This is a fun lesson I've been doing for a couple years now with my Algebra 2 class. This post will briefly explain what the project is about and show how the catapults were made. Part 2 will include the actual project packet, and go into more detail about how it all works.
Each group of students (2-3) gets a small catapult, and shoots M&Ms from it while it is on the ground. They measure how far each shot goes and how long it is in the air and use that to figure out how far the catapult will fire when they place it up on a desk. They place a target where they think their projectile will land, and get points based on how accurate they are. I check in with each group regularly so they aren't getting too far off course. It's probably my favorite project because it takes a large number of the things we've done in the chapter on parabolas and puts it all together, in a "real life" situation. (While firing M&Ms doesn't have much of a purpose, it's pretty easy to get them to understand the correlation to ballistics)
Unfortunately this project does require some setup (making the catapults), but it shouldn't take too long. I bought popsicle sticks, a few small pieces of wood, wood glue and some small clothespins at the local crafts store and used some scissors and masking tape to make this:
If you have Google Sketchup you can see my model of it here.
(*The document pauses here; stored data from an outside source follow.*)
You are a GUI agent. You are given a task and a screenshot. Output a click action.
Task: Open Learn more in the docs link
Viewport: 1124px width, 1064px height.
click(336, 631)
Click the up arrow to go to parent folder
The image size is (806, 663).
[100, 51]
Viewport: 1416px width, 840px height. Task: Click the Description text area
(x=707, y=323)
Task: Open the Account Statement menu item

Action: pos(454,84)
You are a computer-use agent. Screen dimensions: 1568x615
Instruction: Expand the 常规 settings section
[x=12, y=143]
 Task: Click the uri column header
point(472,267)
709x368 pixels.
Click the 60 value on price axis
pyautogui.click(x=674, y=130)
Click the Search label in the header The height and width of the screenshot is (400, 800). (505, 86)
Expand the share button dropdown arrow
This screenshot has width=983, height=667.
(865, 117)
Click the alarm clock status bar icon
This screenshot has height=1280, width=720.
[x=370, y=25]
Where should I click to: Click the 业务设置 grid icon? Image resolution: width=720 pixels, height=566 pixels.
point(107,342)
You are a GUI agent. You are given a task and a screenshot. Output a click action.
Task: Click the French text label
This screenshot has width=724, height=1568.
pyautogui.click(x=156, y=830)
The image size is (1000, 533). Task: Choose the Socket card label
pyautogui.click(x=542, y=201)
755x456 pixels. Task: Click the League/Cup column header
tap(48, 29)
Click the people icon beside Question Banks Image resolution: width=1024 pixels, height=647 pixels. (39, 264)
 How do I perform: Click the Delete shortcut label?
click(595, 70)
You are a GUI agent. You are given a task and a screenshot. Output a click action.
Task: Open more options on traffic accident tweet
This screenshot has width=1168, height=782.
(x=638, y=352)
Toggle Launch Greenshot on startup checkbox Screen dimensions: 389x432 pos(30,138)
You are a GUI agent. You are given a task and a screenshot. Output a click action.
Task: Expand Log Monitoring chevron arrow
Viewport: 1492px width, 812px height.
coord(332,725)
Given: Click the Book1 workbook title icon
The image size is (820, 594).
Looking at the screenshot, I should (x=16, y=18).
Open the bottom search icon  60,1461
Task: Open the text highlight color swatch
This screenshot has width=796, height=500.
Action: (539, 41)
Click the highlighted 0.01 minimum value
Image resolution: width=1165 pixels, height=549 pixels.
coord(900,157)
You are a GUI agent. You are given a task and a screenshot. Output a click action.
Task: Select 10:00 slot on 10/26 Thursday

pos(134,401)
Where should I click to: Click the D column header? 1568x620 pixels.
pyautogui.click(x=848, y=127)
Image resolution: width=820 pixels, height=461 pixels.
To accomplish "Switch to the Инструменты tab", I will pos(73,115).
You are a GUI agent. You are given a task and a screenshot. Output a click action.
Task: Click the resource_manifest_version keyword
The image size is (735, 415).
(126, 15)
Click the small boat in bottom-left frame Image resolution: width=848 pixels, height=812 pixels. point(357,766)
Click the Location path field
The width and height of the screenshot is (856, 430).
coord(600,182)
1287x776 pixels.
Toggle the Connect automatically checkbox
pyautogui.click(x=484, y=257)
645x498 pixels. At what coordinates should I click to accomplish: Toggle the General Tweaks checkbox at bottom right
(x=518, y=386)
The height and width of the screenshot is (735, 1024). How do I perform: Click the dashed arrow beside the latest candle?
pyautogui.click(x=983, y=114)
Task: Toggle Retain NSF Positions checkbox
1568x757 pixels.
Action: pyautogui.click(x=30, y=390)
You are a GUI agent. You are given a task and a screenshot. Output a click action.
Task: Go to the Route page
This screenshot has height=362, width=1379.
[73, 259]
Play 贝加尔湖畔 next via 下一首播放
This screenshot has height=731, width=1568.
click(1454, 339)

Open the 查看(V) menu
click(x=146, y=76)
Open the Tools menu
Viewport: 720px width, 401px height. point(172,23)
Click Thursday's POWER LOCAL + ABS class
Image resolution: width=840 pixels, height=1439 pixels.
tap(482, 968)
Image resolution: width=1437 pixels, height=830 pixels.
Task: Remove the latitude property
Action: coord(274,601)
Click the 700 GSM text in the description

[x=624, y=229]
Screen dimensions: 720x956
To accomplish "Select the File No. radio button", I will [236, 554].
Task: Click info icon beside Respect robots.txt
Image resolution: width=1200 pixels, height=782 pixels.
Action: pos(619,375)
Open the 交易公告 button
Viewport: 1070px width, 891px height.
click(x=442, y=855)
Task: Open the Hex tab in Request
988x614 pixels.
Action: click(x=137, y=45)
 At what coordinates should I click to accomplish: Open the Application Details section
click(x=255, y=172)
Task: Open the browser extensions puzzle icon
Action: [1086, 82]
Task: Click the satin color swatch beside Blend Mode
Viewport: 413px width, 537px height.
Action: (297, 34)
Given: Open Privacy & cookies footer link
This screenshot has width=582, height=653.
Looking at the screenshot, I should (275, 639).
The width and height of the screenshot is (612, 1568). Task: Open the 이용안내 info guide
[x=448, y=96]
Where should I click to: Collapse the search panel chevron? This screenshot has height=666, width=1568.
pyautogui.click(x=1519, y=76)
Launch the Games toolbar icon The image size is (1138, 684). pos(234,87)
The plans are (I hope) pretty self explanatory from the pictures above. The base was a small piece of hard wood I also found at the craft store. The clothespin sits on a platform made of four popsicle sticks cut up with scissors. The basket to hold the candy is made out of masking tape. I added the guide rails on the sides to help with accuracy, in the picture directly above I removed one so that you could see the interior better. This year I was considering changing the plans to allow some sort of button to fire it to improve accuracy, but overall if the students were careful they came out with excellent results.